NH Big Trees can be nominated by anyone. Once the nomination form is complete and the tree in question has been identified as a potential contender, The Big Tree Program will send a trained volunteer to get a more precise measurement and assess the condition of the tree. These measurements are then submitted to the current list of State and County champions.  Any State Champs are then submitted to the National Registry of Big Trees through American Forests, and we can see how New Hampshire's trees size up.

"Forests are a huge part of New Hampshire’s ecology, economy and culture, and our trees are important for so many different reasons," said Ethan Belair, Hillsborough County Field Specialist in Forestry. Belair was onsite instructing volunteers on tree species identification and taking accurate measurements in the field. "That said, because we have so many trees, sometimes we tend to walk right by them without really looking at them.  I think of the Big Tree Program is not only an opportunity for people to take part in citizen science, but a chance for people to engage with the forests they live near in a meaningful way. People who spend time engaging with trees are more likely to care about their forests and care for their forests. Plus, all the participants get to hug a tree! Who wouldn’t like that?"

A Day of Celebration and Community

Attendees of the Arbor Day workshop represented a number of veteran NH Big Tree Program volunteers as well as folks who are interested in participating in the program. Each New Hampshire County has a coordinator and tree measurers to process measurement requests, and attendees were able to share lunch with their local county teams encouraging a sense of community and excitement around the program amongst new and returning volunteers.
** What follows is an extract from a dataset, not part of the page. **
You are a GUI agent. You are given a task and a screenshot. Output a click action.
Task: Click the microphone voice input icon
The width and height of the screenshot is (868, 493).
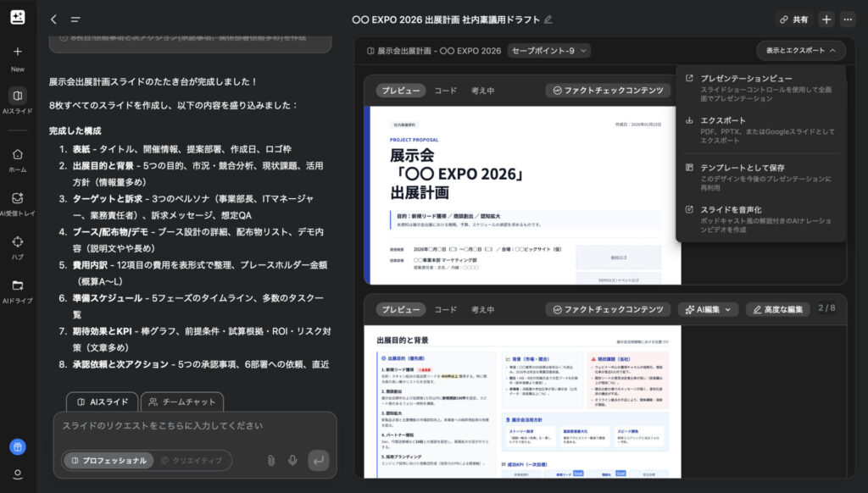click(292, 460)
After a presentation on Big Trees of NH (the same title as his book), author Kevin Martin was recognized for his five years of service as the state coordinator of the Big Tree Program. In this time, Kevin has overseen major updates to the recordkeeping database, measured hundreds of trees and wrote a book encouraging people to visit big trees on public lands. “We are so grateful for Kevin’s hard work and dedication to the NH Big Tree Program,” said Tebo Davis. “We are lucky that Kevin will stay on as the Rockingham County Coordinator. He’ll be working with another wonderful and dedicated volunteer, John Wallace. Wallace is stepping up to take over the State Coordinator position.”

As the weather (hopefully, finally) warms up we look forward to hearing reports from the field!